## [Exercises to complete]
1. Please rewrite the paragraph beginning "Then in August of this year came a Faunalytics survey" from the lab-grown meat article as a short list, keeping its main facts.
2. Carry the lab-grown meat article forward from its final sentence.

What’s In a Name?

There’s a debate going on about lab grown meat. A lot of the discussion is devoted to what we are going to call it and whose jurisdiction it will fall under. This discussion isn’t without merit.

If you haven’t heard about lab grown meat, it’s an effort to create a product similar to traditionally raised beef. In fact the goal is to make it indistinguishable. This product won’t come from a pasture on some rolling Iowa hills. This product will come from a laboratory. Poultry and pork will likely follow, but given their lower price point it will take longer.

In 2014 a Pew Research Poll asked 1000 U.S. adults if they “would eat meat that was grown in a lab?” 78 percent responded no.

In 2018, Michigan State University’s Food and Literacy Engagement Poll, in an effort to get past the perception of how the product is labeled, asked 2100 Americans, “How likely would you be to purchase foods that look and taste identical to meat, but are based on ingredients that are produced artificially?” They found a third of Americans would be willing to try such a product.

Then in August of this year came a Faunalytics survey. They prompted respondents with statements on the role of antibiotics and hormones in traditional animal agriculture. They used the term “clean meat” and defined it as real meat without the need to raise and slaughter animals. Their survey reported that 2/3 of Americans would be willing to try this product, although it is in essence the same as those above.

On the surface, these polls seem to reinforce the importance of what it is named. I wholeheartedly support the effort of agriculture to defend it’s own terminology and fend off disparaging attacks (what does clean meat imply about its traditionally raised counterpart?) from others.

An example I hear, again and again, is that the dairy industry lost control of the term “milk.” The implication is that they could have done something different. We should ask ourselves to what extent they really could have? It would help us frame the efforts of our own.

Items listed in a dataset
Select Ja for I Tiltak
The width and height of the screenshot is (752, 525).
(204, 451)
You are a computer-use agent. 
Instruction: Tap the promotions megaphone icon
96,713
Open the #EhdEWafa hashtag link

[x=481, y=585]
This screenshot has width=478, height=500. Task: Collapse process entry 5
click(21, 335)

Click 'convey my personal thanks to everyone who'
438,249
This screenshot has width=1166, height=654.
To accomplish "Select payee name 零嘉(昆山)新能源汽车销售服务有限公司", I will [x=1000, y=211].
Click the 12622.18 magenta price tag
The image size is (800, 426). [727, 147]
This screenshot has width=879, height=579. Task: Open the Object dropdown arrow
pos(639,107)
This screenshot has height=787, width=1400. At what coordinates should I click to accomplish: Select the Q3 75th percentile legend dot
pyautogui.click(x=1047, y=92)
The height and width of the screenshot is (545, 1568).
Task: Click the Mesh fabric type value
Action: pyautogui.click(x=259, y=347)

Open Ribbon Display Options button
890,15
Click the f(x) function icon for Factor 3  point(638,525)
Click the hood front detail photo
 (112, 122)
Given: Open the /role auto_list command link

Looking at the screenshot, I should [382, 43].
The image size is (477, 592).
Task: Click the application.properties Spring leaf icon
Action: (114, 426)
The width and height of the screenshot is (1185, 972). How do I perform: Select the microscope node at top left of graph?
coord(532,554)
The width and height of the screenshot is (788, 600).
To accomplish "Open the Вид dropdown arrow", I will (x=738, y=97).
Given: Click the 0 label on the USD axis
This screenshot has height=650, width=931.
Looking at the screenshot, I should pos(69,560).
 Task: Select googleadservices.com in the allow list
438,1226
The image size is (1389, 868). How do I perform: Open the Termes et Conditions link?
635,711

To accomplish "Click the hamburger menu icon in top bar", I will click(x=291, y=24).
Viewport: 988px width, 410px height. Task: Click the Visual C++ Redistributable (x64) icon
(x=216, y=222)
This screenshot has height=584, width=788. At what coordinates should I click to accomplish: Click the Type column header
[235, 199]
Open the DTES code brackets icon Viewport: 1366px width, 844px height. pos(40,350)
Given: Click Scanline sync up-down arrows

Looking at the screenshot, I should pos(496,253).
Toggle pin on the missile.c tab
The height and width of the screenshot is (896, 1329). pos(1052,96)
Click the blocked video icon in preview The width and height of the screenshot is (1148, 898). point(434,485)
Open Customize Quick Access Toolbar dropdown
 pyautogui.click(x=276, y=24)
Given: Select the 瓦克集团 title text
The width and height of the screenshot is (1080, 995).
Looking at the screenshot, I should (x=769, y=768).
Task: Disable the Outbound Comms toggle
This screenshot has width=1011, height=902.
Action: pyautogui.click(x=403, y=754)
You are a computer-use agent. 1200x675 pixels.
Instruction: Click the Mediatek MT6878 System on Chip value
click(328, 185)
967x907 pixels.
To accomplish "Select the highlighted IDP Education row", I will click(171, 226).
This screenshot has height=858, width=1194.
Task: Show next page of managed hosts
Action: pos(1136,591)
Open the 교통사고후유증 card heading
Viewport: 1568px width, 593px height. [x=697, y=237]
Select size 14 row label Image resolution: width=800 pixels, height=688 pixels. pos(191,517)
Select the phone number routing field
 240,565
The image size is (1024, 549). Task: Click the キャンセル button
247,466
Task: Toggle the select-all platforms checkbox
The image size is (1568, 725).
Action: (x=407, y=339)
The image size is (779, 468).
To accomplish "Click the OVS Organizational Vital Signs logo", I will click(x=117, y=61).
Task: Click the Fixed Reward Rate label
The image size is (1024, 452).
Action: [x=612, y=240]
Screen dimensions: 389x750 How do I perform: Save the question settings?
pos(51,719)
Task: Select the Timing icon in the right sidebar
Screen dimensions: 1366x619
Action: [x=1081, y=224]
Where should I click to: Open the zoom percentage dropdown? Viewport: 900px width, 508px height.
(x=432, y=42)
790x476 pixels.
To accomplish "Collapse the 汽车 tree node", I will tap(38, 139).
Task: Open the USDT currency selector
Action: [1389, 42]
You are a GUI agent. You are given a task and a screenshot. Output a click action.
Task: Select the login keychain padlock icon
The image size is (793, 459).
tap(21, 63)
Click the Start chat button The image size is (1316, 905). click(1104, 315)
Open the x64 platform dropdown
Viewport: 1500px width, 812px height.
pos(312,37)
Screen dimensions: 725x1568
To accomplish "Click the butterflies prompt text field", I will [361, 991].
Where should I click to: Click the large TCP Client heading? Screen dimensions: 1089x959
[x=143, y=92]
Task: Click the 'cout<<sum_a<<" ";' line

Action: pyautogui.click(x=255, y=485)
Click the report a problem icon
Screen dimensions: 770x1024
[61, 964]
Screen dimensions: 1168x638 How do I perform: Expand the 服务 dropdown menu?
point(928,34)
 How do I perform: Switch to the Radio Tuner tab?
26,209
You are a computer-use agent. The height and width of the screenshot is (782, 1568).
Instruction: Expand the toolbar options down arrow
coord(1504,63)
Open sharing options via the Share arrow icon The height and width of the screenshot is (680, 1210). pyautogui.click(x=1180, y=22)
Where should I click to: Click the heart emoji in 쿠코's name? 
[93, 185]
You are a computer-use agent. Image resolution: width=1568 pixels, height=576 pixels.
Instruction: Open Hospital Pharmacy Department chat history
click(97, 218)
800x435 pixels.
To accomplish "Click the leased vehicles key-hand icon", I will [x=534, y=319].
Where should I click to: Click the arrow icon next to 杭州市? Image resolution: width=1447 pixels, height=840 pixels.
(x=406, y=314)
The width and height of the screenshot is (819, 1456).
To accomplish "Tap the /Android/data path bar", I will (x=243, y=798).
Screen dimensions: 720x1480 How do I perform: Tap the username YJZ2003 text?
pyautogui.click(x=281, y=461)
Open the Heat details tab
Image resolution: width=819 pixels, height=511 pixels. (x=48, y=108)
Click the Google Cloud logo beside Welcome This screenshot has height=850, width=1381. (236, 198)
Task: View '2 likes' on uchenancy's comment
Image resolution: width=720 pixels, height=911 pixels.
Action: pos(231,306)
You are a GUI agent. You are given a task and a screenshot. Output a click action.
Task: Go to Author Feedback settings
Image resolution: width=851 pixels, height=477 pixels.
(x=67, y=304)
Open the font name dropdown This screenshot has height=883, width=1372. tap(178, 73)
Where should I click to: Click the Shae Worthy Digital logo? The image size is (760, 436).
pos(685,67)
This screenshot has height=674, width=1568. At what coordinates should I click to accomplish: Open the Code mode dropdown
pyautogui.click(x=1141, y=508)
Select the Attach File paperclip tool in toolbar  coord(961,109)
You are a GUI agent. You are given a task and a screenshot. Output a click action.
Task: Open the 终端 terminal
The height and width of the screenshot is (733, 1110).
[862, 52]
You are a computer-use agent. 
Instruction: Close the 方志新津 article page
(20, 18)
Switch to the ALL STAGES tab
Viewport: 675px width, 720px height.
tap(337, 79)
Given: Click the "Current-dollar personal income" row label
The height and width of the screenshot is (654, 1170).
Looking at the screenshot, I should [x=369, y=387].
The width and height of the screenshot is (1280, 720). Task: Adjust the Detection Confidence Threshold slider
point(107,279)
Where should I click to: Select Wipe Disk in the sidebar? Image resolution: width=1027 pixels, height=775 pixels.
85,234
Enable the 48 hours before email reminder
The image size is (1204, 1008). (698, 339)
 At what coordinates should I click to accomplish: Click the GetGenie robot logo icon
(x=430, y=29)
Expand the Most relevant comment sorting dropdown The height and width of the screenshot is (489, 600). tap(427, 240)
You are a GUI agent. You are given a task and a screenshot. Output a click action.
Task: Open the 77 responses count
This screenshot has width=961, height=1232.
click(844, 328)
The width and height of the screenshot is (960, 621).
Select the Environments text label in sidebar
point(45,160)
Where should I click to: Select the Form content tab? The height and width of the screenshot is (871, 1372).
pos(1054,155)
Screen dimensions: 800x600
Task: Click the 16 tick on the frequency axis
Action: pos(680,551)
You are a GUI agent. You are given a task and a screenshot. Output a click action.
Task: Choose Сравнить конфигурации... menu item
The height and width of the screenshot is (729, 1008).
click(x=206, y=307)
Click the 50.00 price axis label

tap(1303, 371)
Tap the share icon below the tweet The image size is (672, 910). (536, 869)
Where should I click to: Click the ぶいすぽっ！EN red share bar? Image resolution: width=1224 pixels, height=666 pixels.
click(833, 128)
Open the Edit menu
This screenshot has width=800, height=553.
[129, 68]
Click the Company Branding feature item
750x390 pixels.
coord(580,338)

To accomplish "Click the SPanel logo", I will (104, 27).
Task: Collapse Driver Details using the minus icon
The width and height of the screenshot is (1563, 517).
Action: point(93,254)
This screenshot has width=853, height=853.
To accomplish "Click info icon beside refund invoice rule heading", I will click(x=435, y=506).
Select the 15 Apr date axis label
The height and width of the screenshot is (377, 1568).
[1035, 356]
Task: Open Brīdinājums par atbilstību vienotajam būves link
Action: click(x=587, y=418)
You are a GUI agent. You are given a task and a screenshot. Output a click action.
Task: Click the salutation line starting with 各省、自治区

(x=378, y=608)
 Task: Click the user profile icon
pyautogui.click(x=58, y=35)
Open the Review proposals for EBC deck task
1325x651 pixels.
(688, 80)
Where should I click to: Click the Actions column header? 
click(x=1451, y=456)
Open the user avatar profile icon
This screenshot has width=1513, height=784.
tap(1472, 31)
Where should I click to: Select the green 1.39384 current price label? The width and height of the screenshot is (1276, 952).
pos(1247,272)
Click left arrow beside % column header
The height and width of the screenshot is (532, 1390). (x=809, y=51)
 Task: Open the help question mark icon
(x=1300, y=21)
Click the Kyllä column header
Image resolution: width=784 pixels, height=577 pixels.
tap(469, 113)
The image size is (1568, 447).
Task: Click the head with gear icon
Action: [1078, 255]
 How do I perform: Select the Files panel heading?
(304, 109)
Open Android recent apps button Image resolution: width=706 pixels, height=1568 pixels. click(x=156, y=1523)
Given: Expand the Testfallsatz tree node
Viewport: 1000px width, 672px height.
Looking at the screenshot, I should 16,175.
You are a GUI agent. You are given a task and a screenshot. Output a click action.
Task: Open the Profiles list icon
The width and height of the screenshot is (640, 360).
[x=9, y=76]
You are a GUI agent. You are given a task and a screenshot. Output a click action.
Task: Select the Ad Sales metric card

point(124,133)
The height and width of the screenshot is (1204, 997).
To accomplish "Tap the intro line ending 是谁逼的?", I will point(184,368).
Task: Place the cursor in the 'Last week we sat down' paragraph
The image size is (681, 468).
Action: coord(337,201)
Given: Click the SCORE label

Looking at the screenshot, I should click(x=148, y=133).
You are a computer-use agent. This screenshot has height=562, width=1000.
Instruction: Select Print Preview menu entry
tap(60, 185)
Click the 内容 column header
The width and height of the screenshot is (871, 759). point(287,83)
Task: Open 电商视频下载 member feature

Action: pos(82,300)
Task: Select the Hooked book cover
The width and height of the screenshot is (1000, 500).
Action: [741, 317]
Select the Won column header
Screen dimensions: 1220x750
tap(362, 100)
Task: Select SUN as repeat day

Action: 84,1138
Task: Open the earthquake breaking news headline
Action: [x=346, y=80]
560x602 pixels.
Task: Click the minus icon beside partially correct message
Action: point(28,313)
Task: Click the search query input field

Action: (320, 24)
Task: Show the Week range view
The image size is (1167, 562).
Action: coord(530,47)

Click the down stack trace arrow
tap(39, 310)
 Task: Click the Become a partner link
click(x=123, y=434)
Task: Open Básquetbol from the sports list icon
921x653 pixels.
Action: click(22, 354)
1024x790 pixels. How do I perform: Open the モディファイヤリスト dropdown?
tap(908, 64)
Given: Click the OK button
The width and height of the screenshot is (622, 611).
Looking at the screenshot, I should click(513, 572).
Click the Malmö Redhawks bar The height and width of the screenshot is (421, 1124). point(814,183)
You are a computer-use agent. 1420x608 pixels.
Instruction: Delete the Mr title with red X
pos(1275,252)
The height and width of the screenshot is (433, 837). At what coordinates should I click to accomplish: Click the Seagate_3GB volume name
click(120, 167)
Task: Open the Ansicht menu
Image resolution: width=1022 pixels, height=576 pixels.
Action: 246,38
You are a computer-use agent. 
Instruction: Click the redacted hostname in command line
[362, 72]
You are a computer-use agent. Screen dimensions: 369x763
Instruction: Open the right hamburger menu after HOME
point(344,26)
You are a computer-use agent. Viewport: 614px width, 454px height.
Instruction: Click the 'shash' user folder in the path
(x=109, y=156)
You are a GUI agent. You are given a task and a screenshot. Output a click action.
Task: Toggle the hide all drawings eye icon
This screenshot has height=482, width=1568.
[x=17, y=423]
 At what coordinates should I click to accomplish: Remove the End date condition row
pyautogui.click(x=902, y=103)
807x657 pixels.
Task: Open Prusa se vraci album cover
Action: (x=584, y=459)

## [Answers provided]
1.
- Survey: Faunalytics, conducted in August
- Respondents were first given statements about the role of antibiotics and hormones in traditional animal agriculture.
- The survey used the term "clean meat," defined as real meat produced without raising and slaughtering animals.
- Result: 2/3 of Americans said they would be willing to try it.
- The product was in essence the same one asked about in the earlier polls.

2.
Does milk or meat mean what we think it does? Yes, milk is lactated from a mammal, but we also use it in other ways. Take a coconut. From it comes a white liquid we sometimes refer to as…. and it leaves behind a white flesh some call its…

Again, I do believe with nomenclature there are some things we can and ought to do to protect our product. But I also believe advertising executives pulling in six and seven figures probably make it because they are better in the name game than I am. Take Silk’s almond milk for example. What name did they settle on? Almondmilk. Kind of has nice ring of litigation to it, doesn’t it?

Go back up to those polls, though. I’d suggest they are telling you something else besides the importance of a name. They are telling you about the importance of a story. They are telling you about the importance of who tells it.

We have a great one. We have herds of living solar panels converting sunlight into protein. They can do so on a land area unfit for any other type of agricultural production. They can be managed in a way that is far more beneficial to soil health than if we had left the acres idle, scrubbing carbon from the air and getting it in the ground. Animals whose byproducts are used entirely, making them sources of rural vitality and part of an honorable way of life.

Names will come. Names will go. Stories tend to stick around. We should continue to learn to better tell our own.